Rock & lento
Adriano Celentano ha portato in Italia l’America, la giovinezza, la ribellione, la velocità – ancora non si chiamava ‘rock’, quella musica, e ancora doveva scoppiare il Sessantotto, e i ragazzi giravano in giacca e cravatta e le ragazze non facevano quasi mai l’amore prima del matrimonio e la televisione era in bianco e nero e aveva un solo canale: il Nazionale.
Celentano per primo ha incrinato quell’equilibrio che pareva perfetto, e portando la ribellione giovanile da noi, seppur nella forma della canzonetta, ha segnato una rottura pari a quella di Elvis in America: capelli lunghi, balli “osceni”, allusioni sessuali… Con Celentano – come con Elvis – il diavolo della musica nera s’impossessa del corpo di un bianco e, per quanto edulcorato e addomesticato, mantiene intatto un sapore di lascivia e di trasgressione che segnerà per sempre gli anni a venire.

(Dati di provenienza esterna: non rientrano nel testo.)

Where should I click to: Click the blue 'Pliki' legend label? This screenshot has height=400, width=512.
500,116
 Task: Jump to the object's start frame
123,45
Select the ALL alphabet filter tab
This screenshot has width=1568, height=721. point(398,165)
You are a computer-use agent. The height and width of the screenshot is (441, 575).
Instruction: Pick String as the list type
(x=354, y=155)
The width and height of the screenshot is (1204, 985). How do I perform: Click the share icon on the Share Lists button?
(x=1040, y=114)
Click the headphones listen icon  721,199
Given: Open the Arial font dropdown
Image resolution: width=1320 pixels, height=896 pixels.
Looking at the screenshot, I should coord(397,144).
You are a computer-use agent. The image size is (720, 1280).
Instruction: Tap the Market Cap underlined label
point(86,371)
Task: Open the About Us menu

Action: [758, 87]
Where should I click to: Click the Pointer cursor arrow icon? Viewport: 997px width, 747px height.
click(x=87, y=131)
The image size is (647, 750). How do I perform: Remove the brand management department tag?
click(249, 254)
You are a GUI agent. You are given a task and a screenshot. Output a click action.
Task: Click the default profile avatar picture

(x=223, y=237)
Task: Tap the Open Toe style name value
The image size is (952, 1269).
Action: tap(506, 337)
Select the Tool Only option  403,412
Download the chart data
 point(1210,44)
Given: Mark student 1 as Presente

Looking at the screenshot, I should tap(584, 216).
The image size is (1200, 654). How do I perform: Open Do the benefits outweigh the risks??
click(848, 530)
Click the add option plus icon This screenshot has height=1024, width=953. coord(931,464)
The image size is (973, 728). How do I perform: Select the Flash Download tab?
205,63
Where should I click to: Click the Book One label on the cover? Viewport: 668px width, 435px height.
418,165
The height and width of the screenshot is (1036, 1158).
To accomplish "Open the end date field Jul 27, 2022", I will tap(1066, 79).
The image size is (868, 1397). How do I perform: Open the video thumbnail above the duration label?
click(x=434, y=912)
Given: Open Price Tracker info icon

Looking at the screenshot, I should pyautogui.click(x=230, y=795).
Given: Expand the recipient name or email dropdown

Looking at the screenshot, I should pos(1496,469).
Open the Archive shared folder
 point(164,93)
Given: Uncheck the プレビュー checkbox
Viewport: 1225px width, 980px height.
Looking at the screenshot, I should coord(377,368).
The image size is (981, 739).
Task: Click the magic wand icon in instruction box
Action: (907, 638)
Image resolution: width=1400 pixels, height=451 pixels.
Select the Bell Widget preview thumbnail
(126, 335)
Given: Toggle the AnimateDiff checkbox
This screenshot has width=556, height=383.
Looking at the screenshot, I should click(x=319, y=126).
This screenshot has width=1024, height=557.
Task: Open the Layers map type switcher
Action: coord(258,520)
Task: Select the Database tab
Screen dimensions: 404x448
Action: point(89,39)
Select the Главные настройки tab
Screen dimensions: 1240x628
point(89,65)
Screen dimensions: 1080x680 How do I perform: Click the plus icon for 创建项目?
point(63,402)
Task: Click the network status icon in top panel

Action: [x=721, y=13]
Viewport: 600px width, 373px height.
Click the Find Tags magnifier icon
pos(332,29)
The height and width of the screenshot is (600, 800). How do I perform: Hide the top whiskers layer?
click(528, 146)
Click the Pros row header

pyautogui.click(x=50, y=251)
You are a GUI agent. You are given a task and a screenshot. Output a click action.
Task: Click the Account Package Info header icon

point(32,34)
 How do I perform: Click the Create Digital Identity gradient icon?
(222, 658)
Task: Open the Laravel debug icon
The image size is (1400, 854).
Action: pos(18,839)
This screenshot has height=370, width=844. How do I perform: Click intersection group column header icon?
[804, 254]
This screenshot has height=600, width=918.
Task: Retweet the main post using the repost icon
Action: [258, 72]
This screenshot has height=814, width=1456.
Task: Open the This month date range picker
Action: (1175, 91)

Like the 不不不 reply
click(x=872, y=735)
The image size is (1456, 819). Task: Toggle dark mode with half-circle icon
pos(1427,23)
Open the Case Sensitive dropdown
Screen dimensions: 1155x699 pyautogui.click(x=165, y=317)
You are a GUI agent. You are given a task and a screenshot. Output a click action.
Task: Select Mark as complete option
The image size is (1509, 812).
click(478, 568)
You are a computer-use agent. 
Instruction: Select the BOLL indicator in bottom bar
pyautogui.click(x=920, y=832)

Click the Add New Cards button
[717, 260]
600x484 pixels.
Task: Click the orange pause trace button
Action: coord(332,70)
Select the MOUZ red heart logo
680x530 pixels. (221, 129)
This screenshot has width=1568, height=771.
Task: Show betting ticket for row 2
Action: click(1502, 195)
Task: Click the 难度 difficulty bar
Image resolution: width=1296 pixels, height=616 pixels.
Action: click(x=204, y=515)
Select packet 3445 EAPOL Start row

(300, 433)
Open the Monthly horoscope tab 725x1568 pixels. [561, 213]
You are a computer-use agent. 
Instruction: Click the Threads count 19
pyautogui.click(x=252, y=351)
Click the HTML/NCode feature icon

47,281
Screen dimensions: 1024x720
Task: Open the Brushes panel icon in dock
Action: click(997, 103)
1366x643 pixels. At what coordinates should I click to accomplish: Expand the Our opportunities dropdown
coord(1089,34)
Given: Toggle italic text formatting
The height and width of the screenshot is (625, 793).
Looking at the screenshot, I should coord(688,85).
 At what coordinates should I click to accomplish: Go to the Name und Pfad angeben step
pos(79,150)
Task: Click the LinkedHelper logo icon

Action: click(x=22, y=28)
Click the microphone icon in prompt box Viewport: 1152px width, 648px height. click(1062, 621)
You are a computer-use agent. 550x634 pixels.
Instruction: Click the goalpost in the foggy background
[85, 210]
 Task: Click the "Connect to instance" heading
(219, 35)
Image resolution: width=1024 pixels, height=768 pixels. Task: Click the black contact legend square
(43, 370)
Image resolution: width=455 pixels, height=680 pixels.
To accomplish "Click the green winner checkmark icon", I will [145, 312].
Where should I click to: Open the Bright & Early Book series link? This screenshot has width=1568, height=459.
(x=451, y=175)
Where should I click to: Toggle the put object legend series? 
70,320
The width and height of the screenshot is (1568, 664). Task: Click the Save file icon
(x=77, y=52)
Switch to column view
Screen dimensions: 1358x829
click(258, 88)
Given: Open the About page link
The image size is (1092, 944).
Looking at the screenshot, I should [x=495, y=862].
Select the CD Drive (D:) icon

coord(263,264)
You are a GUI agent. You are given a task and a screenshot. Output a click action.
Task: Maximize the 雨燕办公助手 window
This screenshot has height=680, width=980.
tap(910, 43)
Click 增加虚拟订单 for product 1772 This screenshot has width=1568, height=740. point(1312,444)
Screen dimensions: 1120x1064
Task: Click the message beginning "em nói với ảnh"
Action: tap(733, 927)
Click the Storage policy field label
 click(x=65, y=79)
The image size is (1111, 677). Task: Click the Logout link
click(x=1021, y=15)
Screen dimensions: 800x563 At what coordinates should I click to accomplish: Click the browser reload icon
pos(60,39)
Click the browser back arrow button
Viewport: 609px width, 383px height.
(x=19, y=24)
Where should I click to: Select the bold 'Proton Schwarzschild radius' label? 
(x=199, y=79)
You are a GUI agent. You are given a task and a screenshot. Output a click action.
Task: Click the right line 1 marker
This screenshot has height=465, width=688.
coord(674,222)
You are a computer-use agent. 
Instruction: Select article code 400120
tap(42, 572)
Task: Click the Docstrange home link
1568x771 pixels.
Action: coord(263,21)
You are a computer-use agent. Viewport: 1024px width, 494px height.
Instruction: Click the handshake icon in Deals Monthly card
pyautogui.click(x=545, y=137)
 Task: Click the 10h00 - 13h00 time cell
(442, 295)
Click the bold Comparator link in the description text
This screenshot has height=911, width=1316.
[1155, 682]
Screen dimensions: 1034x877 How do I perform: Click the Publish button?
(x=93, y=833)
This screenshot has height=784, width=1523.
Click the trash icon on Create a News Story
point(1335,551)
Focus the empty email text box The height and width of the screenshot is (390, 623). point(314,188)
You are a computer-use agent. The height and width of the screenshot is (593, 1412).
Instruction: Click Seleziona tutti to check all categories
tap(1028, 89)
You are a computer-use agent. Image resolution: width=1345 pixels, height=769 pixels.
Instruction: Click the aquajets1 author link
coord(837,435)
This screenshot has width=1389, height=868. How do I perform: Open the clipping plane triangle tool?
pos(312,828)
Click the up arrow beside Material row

Oggi quella ribellione ci appare un po’ ridicola, e molti atteggiamenti o modi di fare ci sembrano scontati e acquisiti da sempre. Ma non è affatto così.
La questione, semmai, è che cosa Celentano significhi oggi, e perché venga considerato un alfiere della libertà. La prima ragione è ovvia: la televisione pubblica italiana è talmente conformista e benpensante, che basta davvero poco per produrre un programma ‘eversivo’. Ma c’è almeno un’altra ragione, che ha a che fare con l’ormai popolarissimo gioco del “rock” e del “lento”. E’ il vecchio gioco della Torre, o del Giudizio universale: e funziona sempre. Perché consente di dividere il mondo in buoni e cattivi, e di consumare così qualche piccola grande vendetta. “Rock” e “lento” sono dunque diventati il nuovo tormentone nazionale, e le categorie fondamentali attraverso cui misurare e giudicare il mondo.
E l’erba? E’ rock, naturalmente e qualcuno potrebbe persino sostenere che è hard rock; ma è anche lenta, l’erba, quantomeno perché la lentezza, oggi, è molto rock. Il limite di Celentano e di ogni gioco della Torre è proprio questo: sforzandosi a tutti i costi di dividere il mondo in bianco e nero, finisce con il perdere di vista la complessità, e la bellezza, dell’arcobaleno. L’erba, come molte delle cose buone della vita, non è né rock né lenta. E’ jazz. L’erba non si atteggia a trasgressiva perché vuole stupire o creare scandalo o fare la rivoluzione, ma è percepita come trasgressiva semplicemente perché procura piacere. Ama i piccoli gruppi, le conversazioni sottovoce, le affettuosità e le intimità. L’erba allude ad un’ideale di vita rilassato, comunitario, anarchico; ma è abbastanza realista per sapere che il mondo funziona in un altro modo, e che non ha molto senso metterlo a ferro e fuoco. L’erba insomma è tollerante: e la tolleranza è probabilmente il più grande dei principi liberali.